Überwiegend = "mehr als 50%". Wobei ich "aktive Eltern" meine, also Personen so zwischen Mitte Zwanzig und Anfang Vierzig ...

Oute dich mal im gleichaltrigen Umfeld als PC-erfahren - die Fragen, die da kommen, zeigen, dass CP Recht hat.
Manche Postings hier übrigens auch, wobei das natürlich keine Kritik ist, sondern rein eine (nicht wertende) Feststellung ...


----------



## drboe (22 August 2005)

Captain Picard schrieb:
			
		

> wenn man bedenkt, dass das Internet in der *heutigen*   Form (Netscape kennt kaum noch jemand)
> man gerade so etwa 10 Jahre alt ist,  sind das alle sehr junge Eltern, wenn die alle damit aufgewachsen sind...
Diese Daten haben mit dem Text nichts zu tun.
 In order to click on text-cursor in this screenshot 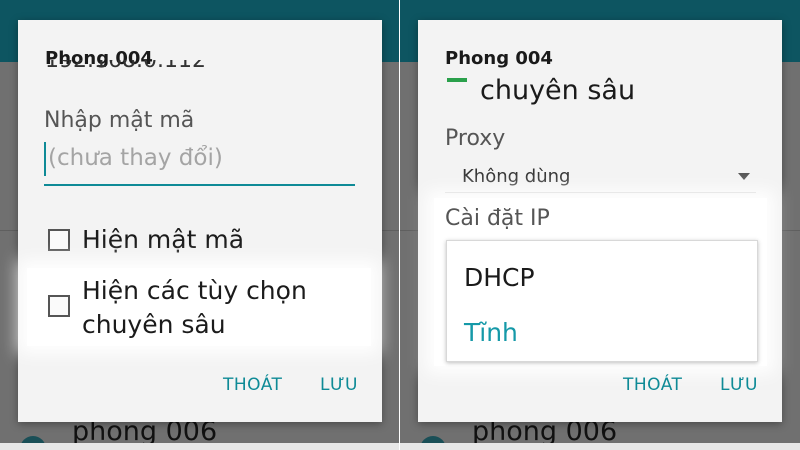, I will do `click(45, 159)`.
1990: Tim Berners-Lee schreibt den Prototyp für das WWW, welches auf seinen Entwicklungen HTML, URL und http basiert.
1993: CERN gibt WWW für die Öffentlichkeit frei.
1994: Jim Clark und Marc Andreesen gründen Netscape Communications und bringen ihren ersten Browser auf den Markt. Es gibt 3.000.000 Hosts und mehr kommerzieller Teilnehmer als wissenschftliche.

Aber Du hast recht: das WWW hat sich in den letzten Jahren so rasant entwickelt, dass einem 5 Jahre schon wie eine halbe Ewigkeit vorkommen. Da werden aus Kinder zwar schon Leute, aber 40 sind die dann natürlcih noch nicht.



			
				Captain Picard schrieb:
			
		

> PS: die ersten (bösartigen) Dialer fingen so ca 2001 an....


Wo etwas abzugreifen ist, sind die Ratten leider nicht weit. 



			
				KatzenHai schrieb:
			
		

> @DrBoe: Hier muss ich CP Recht geben: Jawohl, das sind "überwiegend Internet-Blindfische".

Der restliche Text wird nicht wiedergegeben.